About 55 million Indians were pushed into poverty in a single year because of having to fund their own healthcare and 38 million of them fell below the poverty line due to spending on medicines alone, a study by three experts from the Public Health Foundation of India has estimated.
The study, published in the British Medical Journal, reveals that non-communicable diseases like cancer, heart diseases and diabetes account for the largest chunk of spending by households on health. The study concluded that among non-communicable diseases, cancer had the highest probability of resulting in “catastrophic expenditure” for a household.
Health expenditure is considered to be catastrophic if it constitutes 10% or more of overall consumption expenditure of a household. In the case of road traffic and non-road traffic injuries, it was found that catastrophic expenditure was higher among the poorest, with average stay in hospital beyond seven days.
Data from nationwide consumer expenditure surveys spanning two decades from 1993-94 up to 2011-12 and the ‘Social Consumption: Health’ survey done by the National Sample Survey Organisation in 2014 were analysed by the study authors including health economists Sakthivel Selvaraj and Habib Hasan Farooqui.
While the study looks at data up to 2011-12, it refers to measures taken by the government since then to reduce the expenditure burden on medicines and healthcare on households.
It noted that though the Drug Price Control Order 2013 brought all essential drugs in the National List of Essential Medicines under price control, these constituted just 20% of the retail pharmacy market and that the sales volume of many of the drugs brought under price control has fallen.
Despite governments launching several health insurance schemes, a majority of the population continued to incur significant expenditure on medicines as hospitalisationbased treatment, which is what most insurance schemes cover, constitutes only one third of India’s morbidity burden, noted the study.
It added that frequency of hospitalisation was smaller than outpatient visits in general, especially for NCDs, which are chronic in nature requiring multiple consultations and long-term or lifelong medication and support.

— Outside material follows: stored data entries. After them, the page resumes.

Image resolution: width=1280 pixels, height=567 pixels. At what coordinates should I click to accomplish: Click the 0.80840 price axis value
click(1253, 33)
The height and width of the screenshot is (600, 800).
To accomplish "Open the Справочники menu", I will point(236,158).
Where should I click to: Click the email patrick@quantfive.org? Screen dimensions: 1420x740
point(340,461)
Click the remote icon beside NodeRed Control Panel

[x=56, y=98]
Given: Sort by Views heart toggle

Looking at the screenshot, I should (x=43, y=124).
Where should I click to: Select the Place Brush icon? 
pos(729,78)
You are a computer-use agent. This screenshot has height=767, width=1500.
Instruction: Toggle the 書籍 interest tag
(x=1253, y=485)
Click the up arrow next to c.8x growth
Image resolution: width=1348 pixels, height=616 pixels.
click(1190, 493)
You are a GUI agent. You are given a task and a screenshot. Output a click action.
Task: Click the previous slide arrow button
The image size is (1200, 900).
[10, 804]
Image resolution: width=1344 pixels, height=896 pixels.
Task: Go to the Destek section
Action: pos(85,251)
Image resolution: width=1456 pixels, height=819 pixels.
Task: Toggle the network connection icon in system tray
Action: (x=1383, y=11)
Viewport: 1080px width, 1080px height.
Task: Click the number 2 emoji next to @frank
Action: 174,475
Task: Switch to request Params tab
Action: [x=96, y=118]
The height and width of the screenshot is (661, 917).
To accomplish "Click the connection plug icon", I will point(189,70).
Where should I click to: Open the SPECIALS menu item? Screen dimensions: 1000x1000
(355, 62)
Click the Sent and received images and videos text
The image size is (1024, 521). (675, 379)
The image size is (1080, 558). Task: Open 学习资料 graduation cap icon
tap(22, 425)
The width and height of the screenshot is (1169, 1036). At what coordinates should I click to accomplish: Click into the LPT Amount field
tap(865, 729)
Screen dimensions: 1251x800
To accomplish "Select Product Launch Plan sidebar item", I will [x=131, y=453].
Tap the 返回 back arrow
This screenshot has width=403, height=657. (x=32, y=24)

With shrinking availability of free drugs in the government health system for outpatients and a sharper decline in their availability for inpatients, there was little incentive for patients to seek public healthcare, noted the study, adding that medicine-related expenditure for households remained high as most patients sought outpatient care in the more expensive private sector.
As for the government’s promise to provide cheap medicines through Jan Aushadhi stores, though the target of opening over 3,000 stores has been met, they have been plagued with frequent stockouts and quality issues.
Most Jan Aushadhi stores have barely 100-150 formulations instead of the promised 600-plus medicines and their numbers are too small compared to the 5.5 lakh plus pharmacies in India.